* EXTRACTED TEXT
━━━

This page presents a glossary of key terms related to the study of past environmental conditions and is aimed at researchers and those interested in related disciplines who benefit from some understanding of palaeoenvironmental sciences to advance multi-disciplinary projects.
palaeo-sciences; palaeoenvironments; research methods; methodology; scientific approaches
Palaeoenvironmental sciences apply the scientific method toward observing, describing, and understanding earth system process that have operated in the the past and have led to the abiotic and biotic interactions that operate on Earth today. With such information it can be possible to understand how the future of the Earth may evolve and the ecosystem responses to the many changes occurring to Earth’s environments. The suffix, Palaeo-, comes from Greek παλαιός meaning “old, ancient” and is used for many of the disciplines in palaeoenvironmental sciences, such as paleontology, palaeogeography, palaeobotany, and palaeoclimatology.
Sources of palaeoenvironmental information:
Palaeoenvironmental archives (sometimes called geoarchives) are naturally occurring sources of accumulating or growing material that locks in and preserves information about the surrounding environment. For example, the sediments depositing in a lake accumulate and preserve a record of the conditions surrounding a lake. As the sediments pile up they can maintain this record over hundreds, thousands or more years, and can be studied using palaeoenvironmental techniques. Other palaeoenvironmental archives include other sediments from terrestrial and marine sources, cave deposits, volcanic deposits and glacial ice. Biogenic sources can include growth rings in shells and bones, and tree rings. Other sources of past environmental conditions include historical accounts, archaeological information, weather station data, and historical photographs and maps.

━━━

* STORED DATA
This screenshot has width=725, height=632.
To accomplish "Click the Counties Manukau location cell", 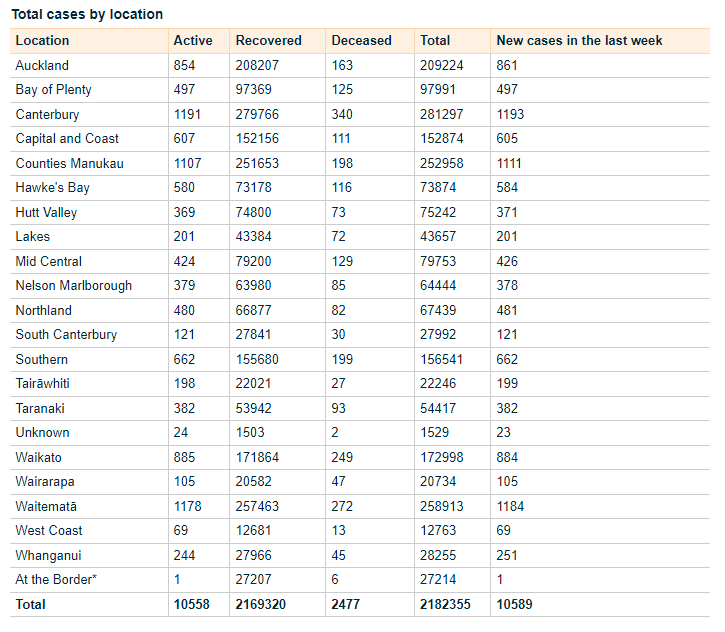I will (x=70, y=163).
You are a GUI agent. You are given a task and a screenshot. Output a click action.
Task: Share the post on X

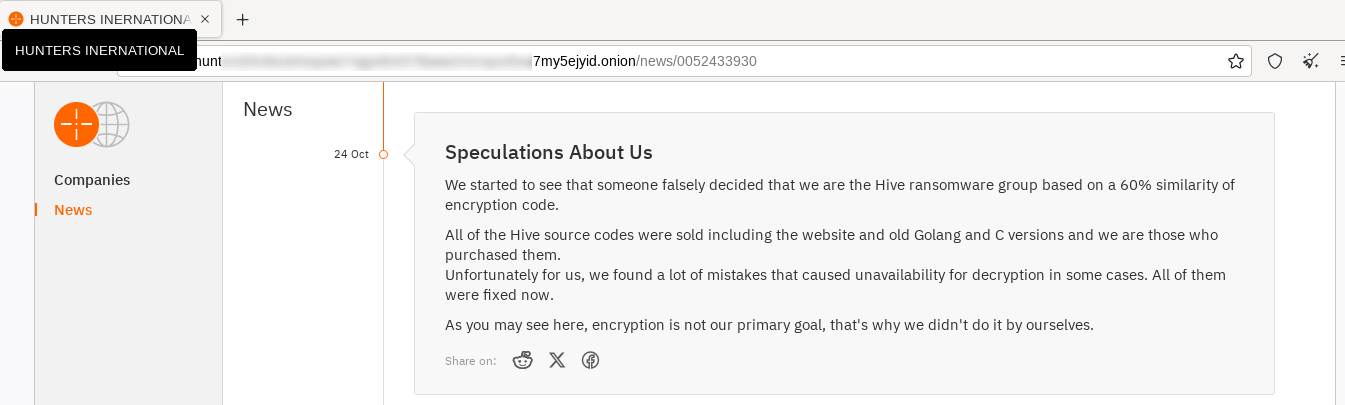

━━━

* WRITTEN TASKS
1. Using the palaeoenvironmental sciences text, decide whether each statement below agrees with it, and answer yes or no for each with the deciding words quoted exactly: (a) The suffix Palaeo- comes from a Latin word. (b) Lake sediments can keep a record of surrounding conditions over thousands of years or more. (c) Tree rings count as a biogenic source of past environmental information.
2. Carry on the text on palaeoenvironmental sciences from its final sentence, keeping it separate from the data.

* TASK ANSWERS
1.
(a) No: "The suffix, Palaeo-, comes from Greek παλαιός meaning “old, ancient”"
(b) Yes: "As the sediments pile up they can maintain this record over hundreds, thousands or more years"
(c) Yes: "Biogenic sources can include growth rings in shells and bones, and tree rings."

2.
An indirect measure of a variable that cannot be directly measured. For example, we cannot directly measure past drought conditions using sediments, but we can quantify the abundance of desert plants based on the pollen they produced and was subsequently deposited, and this gives us details about changes to the vegetation and acts as one proxy for understanding droughts.
A much more robust understanding of past environmental conditions can be established by examining multiple lines of evidence through the analysis of a number of proxies.
The study of ecological relationships throughout the past (Brewer et al., 2012). This type of research helps us understand how the current landscapes evolved into what we see today and can be used to inform land management decisions for the future.
In certain environments, materials accumulate or grow and contain a signal of the surrounding environmental conditions at the time of deposition (Brewer et al., 2012).
The study of contemporary and fossil microscopic organic remains (“palynomorphs“), including pollen and spores. Siliceous and calcareous remains of organisms, such as the exoskeletons of diatoms and foraminifera are not included in this field. An integral part of palaeoecological research, palynology can yield important data on species composition and change therein over time, and acts as a proxy for different environmental factors.
Microscopic organic plant and animal remains found in sedimentary rock and sediment cores. These include pollen, vascular plant spores, fungal spores, algal spores, dinoflagellate cysts, and arthropod remains. Palynomorphs typically range in size from about 5 μm to 500 μm, they require specific conditions to survive making them useful indicators of climate and environment change.
A view of the layers of sedimentary deposits. Sedimentary layers from a variety of depositional environments archive a wealth of proxy information about past environmental and climate history of an area.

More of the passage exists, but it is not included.